**本文:**
↓
『いまこそ、ケインズとシュンペーターに学べ』を書いた吉川洋氏に聞く--二人の唱える経済学は水と油ではありません《09年上期ベスト経済書1位》


 仮に日本経済が電気洗濯機しかつくれない経済だとします。すると、1台洗濯機を買えば、当分の間2台目は必要ないので、需要が不足してゼロ成長になってしまいます。それを打ち破るのは、新しい物やマーケットを生み出すイノベーションです。イノベーションこそが、中長期的な需要を生み出すという点で、ケインズとシュンペーターの経済学がつながるわけです。
↑
**抽出データ:**
↓
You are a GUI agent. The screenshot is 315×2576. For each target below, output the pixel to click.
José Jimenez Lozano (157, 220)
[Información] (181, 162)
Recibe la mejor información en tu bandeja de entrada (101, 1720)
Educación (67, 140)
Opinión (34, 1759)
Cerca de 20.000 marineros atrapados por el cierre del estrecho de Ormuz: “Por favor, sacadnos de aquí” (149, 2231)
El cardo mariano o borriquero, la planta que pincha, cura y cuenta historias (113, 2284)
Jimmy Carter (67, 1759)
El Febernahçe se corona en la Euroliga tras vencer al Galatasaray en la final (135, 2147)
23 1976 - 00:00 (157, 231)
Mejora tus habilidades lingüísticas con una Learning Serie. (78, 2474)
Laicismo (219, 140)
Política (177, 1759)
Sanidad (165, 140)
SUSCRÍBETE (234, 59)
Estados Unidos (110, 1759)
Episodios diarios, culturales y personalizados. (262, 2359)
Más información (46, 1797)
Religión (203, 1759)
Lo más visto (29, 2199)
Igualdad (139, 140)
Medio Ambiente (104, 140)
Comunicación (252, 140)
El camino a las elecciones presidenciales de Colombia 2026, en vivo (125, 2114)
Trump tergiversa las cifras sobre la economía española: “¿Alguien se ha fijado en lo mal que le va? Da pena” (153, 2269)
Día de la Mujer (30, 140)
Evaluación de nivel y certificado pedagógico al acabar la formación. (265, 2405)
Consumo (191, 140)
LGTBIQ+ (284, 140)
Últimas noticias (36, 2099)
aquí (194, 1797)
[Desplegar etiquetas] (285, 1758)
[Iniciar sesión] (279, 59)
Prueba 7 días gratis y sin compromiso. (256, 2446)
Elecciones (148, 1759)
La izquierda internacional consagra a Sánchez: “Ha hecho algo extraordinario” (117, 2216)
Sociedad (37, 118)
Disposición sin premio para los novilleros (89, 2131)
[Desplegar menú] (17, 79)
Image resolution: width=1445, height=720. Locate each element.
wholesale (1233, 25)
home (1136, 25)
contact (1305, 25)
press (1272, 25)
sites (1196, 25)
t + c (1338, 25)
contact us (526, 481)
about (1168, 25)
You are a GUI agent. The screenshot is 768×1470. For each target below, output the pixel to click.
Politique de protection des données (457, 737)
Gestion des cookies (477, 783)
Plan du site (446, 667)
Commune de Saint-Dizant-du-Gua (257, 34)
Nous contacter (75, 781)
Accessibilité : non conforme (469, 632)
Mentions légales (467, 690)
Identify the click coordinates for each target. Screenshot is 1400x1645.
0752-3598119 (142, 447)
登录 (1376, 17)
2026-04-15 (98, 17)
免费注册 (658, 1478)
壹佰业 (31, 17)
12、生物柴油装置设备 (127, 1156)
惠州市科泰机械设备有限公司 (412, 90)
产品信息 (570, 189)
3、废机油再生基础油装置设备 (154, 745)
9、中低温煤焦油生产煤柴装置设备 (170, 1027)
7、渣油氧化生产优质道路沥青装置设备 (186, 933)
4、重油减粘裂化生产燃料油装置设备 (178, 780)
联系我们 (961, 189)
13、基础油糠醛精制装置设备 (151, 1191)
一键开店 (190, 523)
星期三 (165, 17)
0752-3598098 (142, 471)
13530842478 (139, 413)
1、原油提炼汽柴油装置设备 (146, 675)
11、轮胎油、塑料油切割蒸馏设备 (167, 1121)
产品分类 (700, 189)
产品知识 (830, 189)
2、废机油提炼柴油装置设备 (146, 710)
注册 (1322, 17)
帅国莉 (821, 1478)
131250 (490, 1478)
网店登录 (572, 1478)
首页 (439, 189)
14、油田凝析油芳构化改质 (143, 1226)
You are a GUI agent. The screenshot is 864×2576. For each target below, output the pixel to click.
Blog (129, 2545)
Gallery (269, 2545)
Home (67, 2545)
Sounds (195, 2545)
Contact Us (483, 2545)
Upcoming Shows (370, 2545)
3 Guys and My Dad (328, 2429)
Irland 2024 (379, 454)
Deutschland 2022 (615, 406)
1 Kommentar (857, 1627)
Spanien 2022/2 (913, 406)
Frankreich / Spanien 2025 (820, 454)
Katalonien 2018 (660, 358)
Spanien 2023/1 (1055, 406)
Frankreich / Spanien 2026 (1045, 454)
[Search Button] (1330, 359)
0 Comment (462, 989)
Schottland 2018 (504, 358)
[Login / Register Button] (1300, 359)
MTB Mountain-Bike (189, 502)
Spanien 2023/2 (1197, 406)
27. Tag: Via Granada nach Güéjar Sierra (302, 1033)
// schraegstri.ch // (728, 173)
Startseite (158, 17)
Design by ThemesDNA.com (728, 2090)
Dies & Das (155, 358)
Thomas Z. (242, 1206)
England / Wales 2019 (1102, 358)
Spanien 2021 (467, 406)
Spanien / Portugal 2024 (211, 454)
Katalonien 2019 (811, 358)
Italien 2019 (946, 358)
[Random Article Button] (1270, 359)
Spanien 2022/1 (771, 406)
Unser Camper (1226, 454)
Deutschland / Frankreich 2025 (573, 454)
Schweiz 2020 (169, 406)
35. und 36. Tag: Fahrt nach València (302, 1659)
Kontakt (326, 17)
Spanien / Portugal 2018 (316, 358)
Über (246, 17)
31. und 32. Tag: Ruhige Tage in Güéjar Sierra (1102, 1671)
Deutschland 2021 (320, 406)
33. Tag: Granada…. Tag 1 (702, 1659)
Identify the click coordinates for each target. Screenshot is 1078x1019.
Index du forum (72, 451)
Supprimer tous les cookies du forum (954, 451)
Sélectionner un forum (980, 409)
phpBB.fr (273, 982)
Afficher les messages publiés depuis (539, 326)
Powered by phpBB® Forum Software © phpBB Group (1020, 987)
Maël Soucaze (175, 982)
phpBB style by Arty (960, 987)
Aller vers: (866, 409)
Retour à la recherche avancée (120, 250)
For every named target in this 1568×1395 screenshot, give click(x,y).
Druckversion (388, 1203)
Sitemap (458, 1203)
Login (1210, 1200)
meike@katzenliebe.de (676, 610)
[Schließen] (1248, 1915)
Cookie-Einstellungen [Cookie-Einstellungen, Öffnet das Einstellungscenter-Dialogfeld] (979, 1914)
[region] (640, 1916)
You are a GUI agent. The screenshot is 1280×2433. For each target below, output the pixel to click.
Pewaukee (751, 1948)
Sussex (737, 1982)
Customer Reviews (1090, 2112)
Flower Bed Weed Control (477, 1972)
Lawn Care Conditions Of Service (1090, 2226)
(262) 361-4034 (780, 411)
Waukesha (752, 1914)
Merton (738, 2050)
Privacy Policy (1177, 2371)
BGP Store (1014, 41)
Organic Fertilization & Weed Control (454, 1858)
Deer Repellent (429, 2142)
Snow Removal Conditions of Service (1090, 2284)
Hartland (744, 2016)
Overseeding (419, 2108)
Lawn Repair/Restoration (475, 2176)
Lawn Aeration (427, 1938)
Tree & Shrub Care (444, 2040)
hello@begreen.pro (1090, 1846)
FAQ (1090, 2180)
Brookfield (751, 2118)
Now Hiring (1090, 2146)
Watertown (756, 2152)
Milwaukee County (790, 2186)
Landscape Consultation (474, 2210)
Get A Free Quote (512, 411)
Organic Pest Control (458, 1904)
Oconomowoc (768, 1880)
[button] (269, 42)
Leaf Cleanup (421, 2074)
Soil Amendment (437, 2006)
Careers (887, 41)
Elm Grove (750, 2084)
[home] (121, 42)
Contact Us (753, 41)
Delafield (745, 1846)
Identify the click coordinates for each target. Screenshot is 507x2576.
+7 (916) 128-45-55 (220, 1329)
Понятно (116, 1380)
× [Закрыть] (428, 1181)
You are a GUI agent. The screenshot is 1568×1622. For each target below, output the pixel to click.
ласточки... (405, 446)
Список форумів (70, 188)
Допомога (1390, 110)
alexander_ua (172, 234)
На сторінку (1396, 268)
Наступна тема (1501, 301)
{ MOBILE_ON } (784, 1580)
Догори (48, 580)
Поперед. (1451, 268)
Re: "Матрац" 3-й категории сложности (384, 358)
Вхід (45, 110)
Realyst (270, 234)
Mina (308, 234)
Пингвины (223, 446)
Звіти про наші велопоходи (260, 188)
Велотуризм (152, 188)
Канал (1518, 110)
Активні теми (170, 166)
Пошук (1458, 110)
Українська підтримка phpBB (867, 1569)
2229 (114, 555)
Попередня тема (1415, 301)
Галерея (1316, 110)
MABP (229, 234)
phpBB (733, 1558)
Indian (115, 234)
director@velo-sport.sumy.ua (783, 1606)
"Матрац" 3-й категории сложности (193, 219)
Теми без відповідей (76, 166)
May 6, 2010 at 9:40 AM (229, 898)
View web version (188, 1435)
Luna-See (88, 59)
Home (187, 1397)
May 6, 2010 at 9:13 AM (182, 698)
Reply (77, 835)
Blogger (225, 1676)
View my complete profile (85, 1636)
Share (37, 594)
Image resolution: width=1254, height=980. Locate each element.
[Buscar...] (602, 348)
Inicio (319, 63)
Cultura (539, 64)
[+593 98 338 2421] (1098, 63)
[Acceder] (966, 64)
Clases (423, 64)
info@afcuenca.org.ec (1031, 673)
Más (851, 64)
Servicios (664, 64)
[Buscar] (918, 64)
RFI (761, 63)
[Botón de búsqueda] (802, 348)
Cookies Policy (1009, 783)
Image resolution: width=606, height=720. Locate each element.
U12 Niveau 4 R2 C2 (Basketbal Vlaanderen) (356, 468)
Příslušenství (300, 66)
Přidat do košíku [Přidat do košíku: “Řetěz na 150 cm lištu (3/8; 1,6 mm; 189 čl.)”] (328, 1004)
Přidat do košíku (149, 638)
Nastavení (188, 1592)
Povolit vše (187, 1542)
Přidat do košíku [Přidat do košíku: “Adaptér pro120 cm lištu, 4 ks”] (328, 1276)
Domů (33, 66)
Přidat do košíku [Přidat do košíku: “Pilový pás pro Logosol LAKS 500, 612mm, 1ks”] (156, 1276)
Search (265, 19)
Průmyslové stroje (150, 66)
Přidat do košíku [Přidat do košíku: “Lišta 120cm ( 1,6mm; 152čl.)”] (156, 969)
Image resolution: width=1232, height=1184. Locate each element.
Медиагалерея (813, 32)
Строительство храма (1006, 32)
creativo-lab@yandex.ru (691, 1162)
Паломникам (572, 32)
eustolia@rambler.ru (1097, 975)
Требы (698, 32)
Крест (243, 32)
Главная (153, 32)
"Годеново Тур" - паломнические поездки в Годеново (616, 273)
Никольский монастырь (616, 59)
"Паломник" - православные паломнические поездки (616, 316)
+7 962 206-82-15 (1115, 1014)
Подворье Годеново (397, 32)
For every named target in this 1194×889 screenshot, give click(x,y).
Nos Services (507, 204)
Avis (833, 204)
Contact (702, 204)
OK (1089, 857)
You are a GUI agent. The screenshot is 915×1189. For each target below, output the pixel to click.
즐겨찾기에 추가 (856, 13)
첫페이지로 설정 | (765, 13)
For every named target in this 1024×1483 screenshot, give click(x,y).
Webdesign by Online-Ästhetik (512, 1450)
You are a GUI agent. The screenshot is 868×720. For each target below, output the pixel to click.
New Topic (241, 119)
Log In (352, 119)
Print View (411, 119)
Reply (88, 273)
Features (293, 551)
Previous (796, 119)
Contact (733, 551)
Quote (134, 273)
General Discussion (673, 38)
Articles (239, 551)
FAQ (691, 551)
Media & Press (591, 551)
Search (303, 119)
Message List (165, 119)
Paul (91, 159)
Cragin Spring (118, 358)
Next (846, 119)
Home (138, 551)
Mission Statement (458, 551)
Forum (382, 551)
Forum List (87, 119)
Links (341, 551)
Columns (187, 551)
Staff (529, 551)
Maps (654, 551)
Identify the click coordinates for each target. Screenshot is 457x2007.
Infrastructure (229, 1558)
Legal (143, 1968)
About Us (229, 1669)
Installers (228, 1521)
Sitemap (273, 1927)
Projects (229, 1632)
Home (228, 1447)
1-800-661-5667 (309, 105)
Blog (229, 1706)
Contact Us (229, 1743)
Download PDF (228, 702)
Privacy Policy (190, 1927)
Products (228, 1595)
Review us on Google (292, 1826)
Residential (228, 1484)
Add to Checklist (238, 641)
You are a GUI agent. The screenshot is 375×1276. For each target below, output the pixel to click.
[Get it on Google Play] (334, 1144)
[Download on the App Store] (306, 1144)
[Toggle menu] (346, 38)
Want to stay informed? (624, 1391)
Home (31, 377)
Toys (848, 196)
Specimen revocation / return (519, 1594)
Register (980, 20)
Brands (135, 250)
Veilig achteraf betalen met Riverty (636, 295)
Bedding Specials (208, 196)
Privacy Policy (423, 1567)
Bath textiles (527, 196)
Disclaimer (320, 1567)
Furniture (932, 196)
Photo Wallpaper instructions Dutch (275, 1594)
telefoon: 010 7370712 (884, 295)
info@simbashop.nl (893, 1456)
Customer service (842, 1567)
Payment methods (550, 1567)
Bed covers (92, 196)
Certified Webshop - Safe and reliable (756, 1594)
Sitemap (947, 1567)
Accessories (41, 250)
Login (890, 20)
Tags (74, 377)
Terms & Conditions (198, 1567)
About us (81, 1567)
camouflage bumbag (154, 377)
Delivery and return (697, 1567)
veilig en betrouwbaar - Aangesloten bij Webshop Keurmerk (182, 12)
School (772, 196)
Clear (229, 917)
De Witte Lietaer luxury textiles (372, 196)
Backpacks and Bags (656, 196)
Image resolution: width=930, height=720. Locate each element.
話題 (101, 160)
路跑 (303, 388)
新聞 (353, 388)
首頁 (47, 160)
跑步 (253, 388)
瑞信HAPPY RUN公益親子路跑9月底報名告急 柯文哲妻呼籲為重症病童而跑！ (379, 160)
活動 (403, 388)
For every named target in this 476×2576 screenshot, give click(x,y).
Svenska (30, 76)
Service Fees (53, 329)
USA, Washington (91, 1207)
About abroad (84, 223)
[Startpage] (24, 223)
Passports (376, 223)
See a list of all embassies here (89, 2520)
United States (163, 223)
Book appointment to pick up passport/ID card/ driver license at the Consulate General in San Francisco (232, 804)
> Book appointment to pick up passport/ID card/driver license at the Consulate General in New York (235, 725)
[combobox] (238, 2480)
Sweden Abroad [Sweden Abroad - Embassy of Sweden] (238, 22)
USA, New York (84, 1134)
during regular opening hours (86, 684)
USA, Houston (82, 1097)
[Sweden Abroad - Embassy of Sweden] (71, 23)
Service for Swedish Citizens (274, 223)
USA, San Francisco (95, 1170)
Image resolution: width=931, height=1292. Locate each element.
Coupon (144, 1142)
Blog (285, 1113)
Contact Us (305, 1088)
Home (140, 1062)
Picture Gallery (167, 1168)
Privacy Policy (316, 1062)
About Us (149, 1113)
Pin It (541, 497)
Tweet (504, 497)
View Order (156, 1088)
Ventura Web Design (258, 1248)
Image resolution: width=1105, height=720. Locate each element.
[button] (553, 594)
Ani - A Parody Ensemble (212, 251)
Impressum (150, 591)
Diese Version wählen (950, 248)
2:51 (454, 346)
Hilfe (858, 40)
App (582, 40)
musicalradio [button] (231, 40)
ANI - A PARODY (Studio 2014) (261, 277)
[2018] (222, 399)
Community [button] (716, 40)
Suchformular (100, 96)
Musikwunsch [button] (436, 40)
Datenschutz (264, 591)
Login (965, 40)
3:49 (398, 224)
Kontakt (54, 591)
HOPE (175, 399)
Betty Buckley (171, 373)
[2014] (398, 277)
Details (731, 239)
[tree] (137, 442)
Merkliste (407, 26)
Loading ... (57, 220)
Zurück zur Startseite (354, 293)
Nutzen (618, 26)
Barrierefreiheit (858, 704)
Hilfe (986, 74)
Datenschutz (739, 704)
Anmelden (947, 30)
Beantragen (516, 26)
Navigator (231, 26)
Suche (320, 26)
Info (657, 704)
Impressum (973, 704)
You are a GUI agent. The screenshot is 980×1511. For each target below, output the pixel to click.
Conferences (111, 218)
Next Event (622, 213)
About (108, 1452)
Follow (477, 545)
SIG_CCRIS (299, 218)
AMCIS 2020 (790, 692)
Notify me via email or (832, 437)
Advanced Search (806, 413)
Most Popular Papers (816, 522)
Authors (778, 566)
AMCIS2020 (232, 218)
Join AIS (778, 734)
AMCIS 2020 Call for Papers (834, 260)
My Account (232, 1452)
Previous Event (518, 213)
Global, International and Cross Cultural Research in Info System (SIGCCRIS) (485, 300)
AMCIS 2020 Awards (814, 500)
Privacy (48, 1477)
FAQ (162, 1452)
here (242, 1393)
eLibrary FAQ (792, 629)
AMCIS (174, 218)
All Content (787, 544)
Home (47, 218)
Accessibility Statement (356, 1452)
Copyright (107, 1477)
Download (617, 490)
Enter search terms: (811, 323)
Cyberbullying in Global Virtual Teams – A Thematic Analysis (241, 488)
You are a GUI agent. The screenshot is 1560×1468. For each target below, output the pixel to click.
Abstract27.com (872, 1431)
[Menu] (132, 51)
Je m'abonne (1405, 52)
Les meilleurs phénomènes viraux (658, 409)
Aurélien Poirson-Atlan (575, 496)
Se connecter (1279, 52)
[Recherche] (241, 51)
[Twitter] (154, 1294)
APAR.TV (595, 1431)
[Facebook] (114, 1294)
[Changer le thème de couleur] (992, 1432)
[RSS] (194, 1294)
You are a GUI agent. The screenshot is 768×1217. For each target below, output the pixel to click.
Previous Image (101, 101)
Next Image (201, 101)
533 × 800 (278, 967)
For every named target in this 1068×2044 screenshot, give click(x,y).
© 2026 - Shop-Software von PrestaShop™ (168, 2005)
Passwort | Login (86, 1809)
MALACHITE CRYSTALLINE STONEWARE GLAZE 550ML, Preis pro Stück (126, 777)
↑
**課題:** 本文では、ケインズとシュンペーターの経済学はどういう点でつながるとされているか。

**解答欄:** イノベーションこそが中長期的な需要を生み出すという点。